4. Order Process; Cancellation; Changes.
Only individuals who have successfully submitted their Deposit and reserved a spot on the preorder list (collectively, the “Preorder List”) will be eligible to confirm purchase of a Product in accordance herewith. In order to reserve your spot on the Preorder List, you must pay the Deposit as set forth in Section 5 below, and submit certain personal information which will be collected for purposes of fulfillment and communicating updates to you (‘Registration Information”). You will be charged the Deposit when you reserve your spot on the Preorder List. Reserving your spot on the Preorder List constitutes your express agreement to be charged the non-cancellable and non-refundable (subject to Section 9\) Deposit using the provided payment method.
5. Deposit Payment Terms.
In order to successfully reserve your spot on the preorder List, you must connect a compatible digital wallet (your “Wallet”) to our website and use an accepted form of payment and comply with the corresponding payment instructions. Ethereum (ETH), Solana (SOL), and SUI are currently the only accepted cryptocurrencies (the “Accepted Cryptocurrencies”) to complete payment of the Deposit. We reserve the right to add or remove any Accepted Cryptocurrencies at our sole discretion. After connecting your wallet, you will be asked to confirm payment of the Deposit. At that time, a conversion amount of the Accepted Cryptocurrency equal to 599 U.S. Dollars will be presented to you. Upon confirmation of the transaction, such amount will be transferred to us from your Wallet. **We will not be liable for any losses or harms sustained as a result of user error in connection with your Deposit, including incorrectly constructed transactions or mistyped addresses, or malfunctioning programs or smart contracts.**
6. No Guarantee of Delivery Date; Transfer of Title.
1. We expect the Product to ship in 2025\. The merchant of record or fulfillment partner that Playtron contracts with to provide fulfillments services (the “Fulfillment Partner”) will notify you when your Product is ready to ship (“Availability Notice”). Upon receipt of the Availability Notice, you agree to promptly provide (1) payment of the Additional Fees disclosed on the Final Pricing Confirmation (“Final Payment”) and (2) shipping, contact and additional payment information. If you do not respond to the Availability Notice and provide shipping information within thirty (30) days of receipt of the Availability Notice, we may cancel your order.
2. Title and risk of loss pass to you upon the shipment and transfer of the Product to the third-party delivery carrier. We will not be liable for any claims for damage to the Product or losses incurred while the Product is in transit.
3. By providing a Deposit, you hereby acknowledge that you are preordering the Product without final confirmation of the model, features, and options of the Product. Shipping and delivery dates are estimates only and cannot be guaranteed. We are not liable for any delays in shipments. Your actual delivery date is dependent on various factors, including, but not limited to, the manufacturing timeline of the Product, our delivery and service operations availability, dependency on the Fulfillment Partner, and the dates and Deposit and Final Payment are made.
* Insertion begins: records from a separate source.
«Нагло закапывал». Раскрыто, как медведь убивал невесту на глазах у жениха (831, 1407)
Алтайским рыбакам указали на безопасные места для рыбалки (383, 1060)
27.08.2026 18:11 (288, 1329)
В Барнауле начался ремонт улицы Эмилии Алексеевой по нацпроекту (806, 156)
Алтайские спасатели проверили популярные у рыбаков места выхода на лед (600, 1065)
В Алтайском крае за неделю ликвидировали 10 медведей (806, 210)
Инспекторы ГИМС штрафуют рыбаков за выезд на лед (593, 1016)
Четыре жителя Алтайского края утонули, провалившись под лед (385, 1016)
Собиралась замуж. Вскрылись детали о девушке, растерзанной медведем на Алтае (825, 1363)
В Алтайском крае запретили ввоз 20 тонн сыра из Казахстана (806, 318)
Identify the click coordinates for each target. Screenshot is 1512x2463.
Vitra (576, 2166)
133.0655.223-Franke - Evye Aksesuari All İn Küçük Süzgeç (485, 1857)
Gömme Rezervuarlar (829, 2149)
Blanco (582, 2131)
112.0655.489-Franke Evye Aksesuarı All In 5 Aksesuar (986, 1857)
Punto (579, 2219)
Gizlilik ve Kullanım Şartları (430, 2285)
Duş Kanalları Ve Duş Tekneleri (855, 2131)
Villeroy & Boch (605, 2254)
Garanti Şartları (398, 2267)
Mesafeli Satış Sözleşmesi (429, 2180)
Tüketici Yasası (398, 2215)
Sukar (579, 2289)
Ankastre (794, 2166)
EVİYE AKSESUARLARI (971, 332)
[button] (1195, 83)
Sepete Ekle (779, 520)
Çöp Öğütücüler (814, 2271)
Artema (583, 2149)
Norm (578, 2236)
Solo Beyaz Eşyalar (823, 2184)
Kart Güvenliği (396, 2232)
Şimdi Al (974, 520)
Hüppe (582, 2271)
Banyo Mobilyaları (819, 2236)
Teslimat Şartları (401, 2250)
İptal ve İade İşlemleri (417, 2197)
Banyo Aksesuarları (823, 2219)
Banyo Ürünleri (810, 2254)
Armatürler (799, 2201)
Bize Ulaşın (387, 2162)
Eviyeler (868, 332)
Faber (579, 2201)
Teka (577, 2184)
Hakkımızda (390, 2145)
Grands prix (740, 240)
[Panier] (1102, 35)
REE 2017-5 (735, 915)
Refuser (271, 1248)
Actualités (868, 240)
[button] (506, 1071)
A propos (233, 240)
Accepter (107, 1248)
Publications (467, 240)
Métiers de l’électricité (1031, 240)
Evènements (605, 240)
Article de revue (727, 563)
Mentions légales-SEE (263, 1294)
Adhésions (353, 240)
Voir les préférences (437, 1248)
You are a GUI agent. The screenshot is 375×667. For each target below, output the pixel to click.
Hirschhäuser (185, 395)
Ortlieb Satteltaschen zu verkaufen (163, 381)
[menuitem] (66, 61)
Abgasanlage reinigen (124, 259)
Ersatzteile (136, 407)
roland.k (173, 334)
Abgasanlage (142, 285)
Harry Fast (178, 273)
If we provide an estimated shipment date and later determine that the Product will not be available to ship by such date, 16 CFR Part 435 (the “FTC Rules”) may require us to offer you the choice of either a refund or a new estimated shipment date. Please review full details of your rights regarding our legal obligations at [https://www.ecfr.gov/current/title-16/chapter-I/subchapter-D/part-435](https://www.ecfr.gov/current/title-16/chapter-I/subchapter-D/part-435).
7. Refund.
Notwithstanding anything else set forth herein, in the event that (A) you have (i) paid the Deposit, (ii) provided Registration Information, (iii) paid the Final Payment; and (iv) provided shipping information and any additional instructions provided in the Availability Notice, and (B) the Product has not shipped by December 31, 2026, you will be entitled to a refund of the Deposit. Refunds shall only be paid to you in the form of USDC in the amount equal to the Purchase Price and any Additional Fees you have paid. We reserve the right to modify the payment method and terms of any refunds in accordance with the refund policy that will be provided to you prior to Final Payment. Except as specifically set forth in this Agreement, your Deposit is non-refundable.
8. Privacy Policy. All information you provide in connection with your Product order will be subject to the terms of our Privacy Policy at [www.suiplay0x1.com/privacypolicy](http://www.suiplay0x1.com/privacypolicy). Please note that your Registration Information may be collected and processed by the Fulfillment Partner who may request that you acknowledge additional terms related to the processing of such information at the time of Final Payment.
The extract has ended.